- **Record set**:
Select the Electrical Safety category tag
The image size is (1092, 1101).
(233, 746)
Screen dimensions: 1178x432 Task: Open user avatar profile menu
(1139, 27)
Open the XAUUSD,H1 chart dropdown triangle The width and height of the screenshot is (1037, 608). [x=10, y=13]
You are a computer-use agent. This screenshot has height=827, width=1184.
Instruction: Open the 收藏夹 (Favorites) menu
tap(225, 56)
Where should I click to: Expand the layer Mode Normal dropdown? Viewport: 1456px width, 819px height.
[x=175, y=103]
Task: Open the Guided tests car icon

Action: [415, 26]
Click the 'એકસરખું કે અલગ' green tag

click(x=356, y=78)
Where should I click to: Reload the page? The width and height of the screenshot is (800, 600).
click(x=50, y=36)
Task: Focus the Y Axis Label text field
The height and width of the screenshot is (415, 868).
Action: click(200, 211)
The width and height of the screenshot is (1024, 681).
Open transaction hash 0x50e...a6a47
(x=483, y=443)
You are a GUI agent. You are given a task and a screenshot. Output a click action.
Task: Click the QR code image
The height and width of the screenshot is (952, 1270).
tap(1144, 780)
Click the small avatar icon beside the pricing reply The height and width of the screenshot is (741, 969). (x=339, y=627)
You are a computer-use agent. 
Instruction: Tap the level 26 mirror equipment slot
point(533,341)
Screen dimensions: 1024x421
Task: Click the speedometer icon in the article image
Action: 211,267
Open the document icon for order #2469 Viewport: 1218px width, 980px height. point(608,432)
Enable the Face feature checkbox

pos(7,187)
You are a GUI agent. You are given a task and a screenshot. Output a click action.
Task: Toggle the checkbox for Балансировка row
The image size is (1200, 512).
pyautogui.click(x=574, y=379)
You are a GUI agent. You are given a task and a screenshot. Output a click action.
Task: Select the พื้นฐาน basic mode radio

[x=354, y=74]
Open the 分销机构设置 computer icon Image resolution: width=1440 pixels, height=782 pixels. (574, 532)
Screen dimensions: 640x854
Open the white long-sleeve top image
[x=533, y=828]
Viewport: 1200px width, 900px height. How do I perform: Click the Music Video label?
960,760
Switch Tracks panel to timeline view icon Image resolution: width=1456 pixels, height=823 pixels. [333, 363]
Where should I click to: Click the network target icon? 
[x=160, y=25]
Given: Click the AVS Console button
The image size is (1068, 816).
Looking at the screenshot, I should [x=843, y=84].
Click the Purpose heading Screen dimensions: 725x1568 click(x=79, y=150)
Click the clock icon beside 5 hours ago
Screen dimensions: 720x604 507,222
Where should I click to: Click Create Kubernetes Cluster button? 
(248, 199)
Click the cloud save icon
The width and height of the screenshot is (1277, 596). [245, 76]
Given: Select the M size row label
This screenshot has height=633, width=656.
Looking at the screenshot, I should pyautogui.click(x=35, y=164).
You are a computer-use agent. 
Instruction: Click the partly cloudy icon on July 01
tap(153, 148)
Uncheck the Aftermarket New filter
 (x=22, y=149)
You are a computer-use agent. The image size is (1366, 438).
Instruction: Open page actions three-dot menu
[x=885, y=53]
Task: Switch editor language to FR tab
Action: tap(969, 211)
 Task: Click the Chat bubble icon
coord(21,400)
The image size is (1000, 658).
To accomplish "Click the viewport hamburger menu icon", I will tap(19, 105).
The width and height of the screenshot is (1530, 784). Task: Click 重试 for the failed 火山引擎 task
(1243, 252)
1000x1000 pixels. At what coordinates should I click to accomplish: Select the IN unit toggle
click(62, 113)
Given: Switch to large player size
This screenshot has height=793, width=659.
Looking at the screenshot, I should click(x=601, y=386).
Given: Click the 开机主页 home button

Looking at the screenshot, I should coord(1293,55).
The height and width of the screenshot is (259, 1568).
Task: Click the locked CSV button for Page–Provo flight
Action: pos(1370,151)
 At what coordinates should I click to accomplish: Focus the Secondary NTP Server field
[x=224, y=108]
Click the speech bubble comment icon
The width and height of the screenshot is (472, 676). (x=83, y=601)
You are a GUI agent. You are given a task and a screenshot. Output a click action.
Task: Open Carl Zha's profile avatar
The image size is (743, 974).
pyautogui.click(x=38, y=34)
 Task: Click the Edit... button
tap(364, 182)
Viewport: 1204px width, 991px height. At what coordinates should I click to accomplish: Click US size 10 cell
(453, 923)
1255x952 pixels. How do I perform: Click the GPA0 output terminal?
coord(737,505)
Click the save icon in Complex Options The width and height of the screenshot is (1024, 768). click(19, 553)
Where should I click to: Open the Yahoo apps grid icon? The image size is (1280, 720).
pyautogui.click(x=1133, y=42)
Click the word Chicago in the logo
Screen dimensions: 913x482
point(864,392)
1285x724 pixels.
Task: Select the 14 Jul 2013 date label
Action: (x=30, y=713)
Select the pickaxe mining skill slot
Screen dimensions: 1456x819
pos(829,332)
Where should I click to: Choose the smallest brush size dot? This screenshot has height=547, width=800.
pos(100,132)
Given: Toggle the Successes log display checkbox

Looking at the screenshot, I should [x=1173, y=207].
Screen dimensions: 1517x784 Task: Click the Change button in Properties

- **Task requirements**: Please render the part of the records that opens with the line containing "Click the Purpose" and closes with the line containing "Looking at the screenshot, I should click(x=601, y=386)." as a Markdown table with columns Row and Line, numbering each line and leaving out blank lines.

- **Task output**:
| Row | Line |
|---|---|
| 1 | Click the Purpose heading Screen dimensions: 725x1568 click(x=79, y=150) |
| 2 | Click the clock icon beside 5 hours ago |
| 3 | Screen dimensions: 720x604 507,222 |
| 4 | Where should I click to: Click Create Kubernetes Cluster button?  |
| 5 | (248, 199) |
| 6 | Click the cloud save icon |
| 7 | The width and height of the screenshot is (1277, 596). [245, 76] |
| 8 | Given: Select the M size row label |
| 9 | This screenshot has height=633, width=656. |
| 10 | Looking at the screenshot, I should pyautogui.click(x=35, y=164). |
| 11 | You are a computer-use agent.  |
| 12 | Instruction: Click the partly cloudy icon on July 01 |
| 13 | tap(153, 148) |
| 14 | Uncheck the Aftermarket New filter |
| 15 |  (x=22, y=149) |
| 16 | You are a computer-use agent. The image size is (1366, 438). |
| 17 | Instruction: Open page actions three-dot menu |
| 18 | [x=885, y=53] |
| 19 | Task: Switch editor language to FR tab |
| 20 | Action: tap(969, 211) |
| 21 |  Task: Click the Chat bubble icon |
| 22 | coord(21,400) |
| 23 | The image size is (1000, 658). |
| 24 | To accomplish "Click the viewport hamburger menu icon", I will tap(19, 105). |
| 25 | The width and height of the screenshot is (1530, 784). Task: Click 重试 for the failed 火山引擎 task |
| 26 | (1243, 252) |
| 27 | 1000x1000 pixels. At what coordinates should I click to accomplish: Select the IN unit toggle |
| 28 | click(62, 113) |
| 29 | Given: Switch to large player size |
| 30 | This screenshot has height=793, width=659. |
| 31 | Looking at the screenshot, I should click(x=601, y=386). |